*** Begin section ***

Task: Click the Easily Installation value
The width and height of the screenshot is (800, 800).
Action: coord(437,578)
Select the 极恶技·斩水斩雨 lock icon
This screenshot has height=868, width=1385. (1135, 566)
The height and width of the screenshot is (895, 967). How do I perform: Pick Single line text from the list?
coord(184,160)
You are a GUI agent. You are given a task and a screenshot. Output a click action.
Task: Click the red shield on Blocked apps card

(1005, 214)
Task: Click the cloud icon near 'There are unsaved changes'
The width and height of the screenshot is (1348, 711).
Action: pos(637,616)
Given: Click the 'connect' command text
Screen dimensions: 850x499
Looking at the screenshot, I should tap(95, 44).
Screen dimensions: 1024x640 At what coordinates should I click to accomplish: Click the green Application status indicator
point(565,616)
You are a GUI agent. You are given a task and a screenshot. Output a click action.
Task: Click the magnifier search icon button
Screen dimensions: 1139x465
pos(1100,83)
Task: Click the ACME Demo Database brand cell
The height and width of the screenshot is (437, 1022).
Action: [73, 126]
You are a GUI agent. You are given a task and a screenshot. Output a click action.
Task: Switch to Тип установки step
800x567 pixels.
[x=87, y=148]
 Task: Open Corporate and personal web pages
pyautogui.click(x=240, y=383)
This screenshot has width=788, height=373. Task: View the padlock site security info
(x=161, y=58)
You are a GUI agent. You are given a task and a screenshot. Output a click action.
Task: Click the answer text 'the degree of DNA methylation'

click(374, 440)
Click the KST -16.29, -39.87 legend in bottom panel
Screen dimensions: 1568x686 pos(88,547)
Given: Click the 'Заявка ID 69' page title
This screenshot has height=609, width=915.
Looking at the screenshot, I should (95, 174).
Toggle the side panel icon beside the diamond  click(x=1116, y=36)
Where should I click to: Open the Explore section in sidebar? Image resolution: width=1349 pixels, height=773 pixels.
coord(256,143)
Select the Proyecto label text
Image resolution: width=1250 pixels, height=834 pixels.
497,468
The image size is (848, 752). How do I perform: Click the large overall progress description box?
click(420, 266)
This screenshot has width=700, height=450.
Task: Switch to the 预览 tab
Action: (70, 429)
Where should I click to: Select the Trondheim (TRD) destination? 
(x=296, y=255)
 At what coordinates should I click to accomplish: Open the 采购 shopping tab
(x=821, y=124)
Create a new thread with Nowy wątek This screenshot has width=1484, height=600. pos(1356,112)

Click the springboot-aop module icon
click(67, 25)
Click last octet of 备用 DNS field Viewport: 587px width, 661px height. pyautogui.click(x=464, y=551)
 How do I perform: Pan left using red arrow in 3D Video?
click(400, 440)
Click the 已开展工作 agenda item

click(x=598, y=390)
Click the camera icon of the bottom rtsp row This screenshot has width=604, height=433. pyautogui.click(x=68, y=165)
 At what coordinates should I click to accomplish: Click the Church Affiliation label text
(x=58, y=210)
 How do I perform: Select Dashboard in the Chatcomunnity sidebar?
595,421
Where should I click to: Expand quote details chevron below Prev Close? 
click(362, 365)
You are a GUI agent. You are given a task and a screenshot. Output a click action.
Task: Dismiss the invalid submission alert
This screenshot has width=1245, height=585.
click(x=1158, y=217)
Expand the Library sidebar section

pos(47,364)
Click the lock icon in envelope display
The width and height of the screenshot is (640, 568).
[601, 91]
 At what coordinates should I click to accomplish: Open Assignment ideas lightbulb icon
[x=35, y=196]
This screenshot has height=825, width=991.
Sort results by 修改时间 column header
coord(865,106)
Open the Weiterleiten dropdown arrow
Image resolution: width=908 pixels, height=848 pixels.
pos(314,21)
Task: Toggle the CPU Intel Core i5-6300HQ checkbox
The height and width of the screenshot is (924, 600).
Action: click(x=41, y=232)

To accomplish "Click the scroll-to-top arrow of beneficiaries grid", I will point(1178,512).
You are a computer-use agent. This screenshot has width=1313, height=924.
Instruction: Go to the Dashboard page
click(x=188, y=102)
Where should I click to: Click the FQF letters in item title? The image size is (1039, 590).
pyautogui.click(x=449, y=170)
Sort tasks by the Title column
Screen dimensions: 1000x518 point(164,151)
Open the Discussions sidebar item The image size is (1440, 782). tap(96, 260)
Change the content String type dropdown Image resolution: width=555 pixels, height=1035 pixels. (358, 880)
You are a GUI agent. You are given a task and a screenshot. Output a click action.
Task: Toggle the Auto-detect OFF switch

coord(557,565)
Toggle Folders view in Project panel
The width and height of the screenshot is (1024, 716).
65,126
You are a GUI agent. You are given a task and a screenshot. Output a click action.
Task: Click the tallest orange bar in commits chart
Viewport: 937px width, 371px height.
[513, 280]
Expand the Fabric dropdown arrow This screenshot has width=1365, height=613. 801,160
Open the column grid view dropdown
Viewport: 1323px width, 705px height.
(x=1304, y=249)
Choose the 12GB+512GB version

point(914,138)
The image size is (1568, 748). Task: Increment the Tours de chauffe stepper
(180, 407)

*** End section ***

▸ **Task objective**
Copy every record above exactly as it stands.

▸ **Answer section**
Task: Click the Easily Installation value
The width and height of the screenshot is (800, 800).
Action: coord(437,578)
Select the 极恶技·斩水斩雨 lock icon
This screenshot has height=868, width=1385. (1135, 566)
The height and width of the screenshot is (895, 967). How do I perform: Pick Single line text from the list?
coord(184,160)
You are a GUI agent. You are given a task and a screenshot. Output a click action.
Task: Click the red shield on Blocked apps card

(1005, 214)
Task: Click the cloud icon near 'There are unsaved changes'
The width and height of the screenshot is (1348, 711).
Action: pos(637,616)
Given: Click the 'connect' command text
Screen dimensions: 850x499
Looking at the screenshot, I should tap(95, 44).
Screen dimensions: 1024x640 At what coordinates should I click to accomplish: Click the green Application status indicator
point(565,616)
You are a GUI agent. You are given a task and a screenshot. Output a click action.
Task: Click the magnifier search icon button
Screen dimensions: 1139x465
pos(1100,83)
Task: Click the ACME Demo Database brand cell
The height and width of the screenshot is (437, 1022).
Action: [73, 126]
You are a GUI agent. You are given a task and a screenshot. Output a click action.
Task: Switch to Тип установки step
800x567 pixels.
[x=87, y=148]
 Task: Open Corporate and personal web pages
pyautogui.click(x=240, y=383)
This screenshot has width=788, height=373. Task: View the padlock site security info
(x=161, y=58)
You are a GUI agent. You are given a task and a screenshot. Output a click action.
Task: Click the answer text 'the degree of DNA methylation'

click(374, 440)
Click the KST -16.29, -39.87 legend in bottom panel
Screen dimensions: 1568x686 pos(88,547)
Given: Click the 'Заявка ID 69' page title
This screenshot has height=609, width=915.
Looking at the screenshot, I should (95, 174).
Toggle the side panel icon beside the diamond  click(x=1116, y=36)
Where should I click to: Open the Explore section in sidebar? Image resolution: width=1349 pixels, height=773 pixels.
coord(256,143)
Select the Proyecto label text
Image resolution: width=1250 pixels, height=834 pixels.
497,468
The image size is (848, 752). How do I perform: Click the large overall progress description box?
click(420, 266)
This screenshot has width=700, height=450.
Task: Switch to the 预览 tab
Action: (70, 429)
Where should I click to: Select the Trondheim (TRD) destination? 
(x=296, y=255)
 At what coordinates should I click to accomplish: Open the 采购 shopping tab
(x=821, y=124)
Create a new thread with Nowy wątek This screenshot has width=1484, height=600. pos(1356,112)

Click the springboot-aop module icon
click(67, 25)
Click last octet of 备用 DNS field Viewport: 587px width, 661px height. pyautogui.click(x=464, y=551)
 How do I perform: Pan left using red arrow in 3D Video?
click(400, 440)
Click the 已开展工作 agenda item

click(x=598, y=390)
Click the camera icon of the bottom rtsp row This screenshot has width=604, height=433. pyautogui.click(x=68, y=165)
 At what coordinates should I click to accomplish: Click the Church Affiliation label text
(x=58, y=210)
 How do I perform: Select Dashboard in the Chatcomunnity sidebar?
595,421
Where should I click to: Expand quote details chevron below Prev Close? 
click(362, 365)
You are a GUI agent. You are given a task and a screenshot. Output a click action.
Task: Dismiss the invalid submission alert
This screenshot has width=1245, height=585.
click(x=1158, y=217)
Expand the Library sidebar section

pos(47,364)
Click the lock icon in envelope display
The width and height of the screenshot is (640, 568).
[601, 91]
 At what coordinates should I click to accomplish: Open Assignment ideas lightbulb icon
[x=35, y=196]
This screenshot has height=825, width=991.
Sort results by 修改时间 column header
coord(865,106)
Open the Weiterleiten dropdown arrow
Image resolution: width=908 pixels, height=848 pixels.
pos(314,21)
Task: Toggle the CPU Intel Core i5-6300HQ checkbox
The height and width of the screenshot is (924, 600).
Action: click(x=41, y=232)

To accomplish "Click the scroll-to-top arrow of beneficiaries grid", I will point(1178,512).
You are a computer-use agent. This screenshot has width=1313, height=924.
Instruction: Go to the Dashboard page
click(x=188, y=102)
Where should I click to: Click the FQF letters in item title? The image size is (1039, 590).
pyautogui.click(x=449, y=170)
Sort tasks by the Title column
Screen dimensions: 1000x518 point(164,151)
Open the Discussions sidebar item The image size is (1440, 782). tap(96, 260)
Change the content String type dropdown Image resolution: width=555 pixels, height=1035 pixels. (358, 880)
You are a GUI agent. You are given a task and a screenshot. Output a click action.
Task: Toggle the Auto-detect OFF switch

coord(557,565)
Toggle Folders view in Project panel
The width and height of the screenshot is (1024, 716).
65,126
You are a GUI agent. You are given a task and a screenshot. Output a click action.
Task: Click the tallest orange bar in commits chart
Viewport: 937px width, 371px height.
[513, 280]
Expand the Fabric dropdown arrow This screenshot has width=1365, height=613. 801,160
Open the column grid view dropdown
Viewport: 1323px width, 705px height.
(x=1304, y=249)
Choose the 12GB+512GB version

point(914,138)
The image size is (1568, 748). Task: Increment the Tours de chauffe stepper
(180, 407)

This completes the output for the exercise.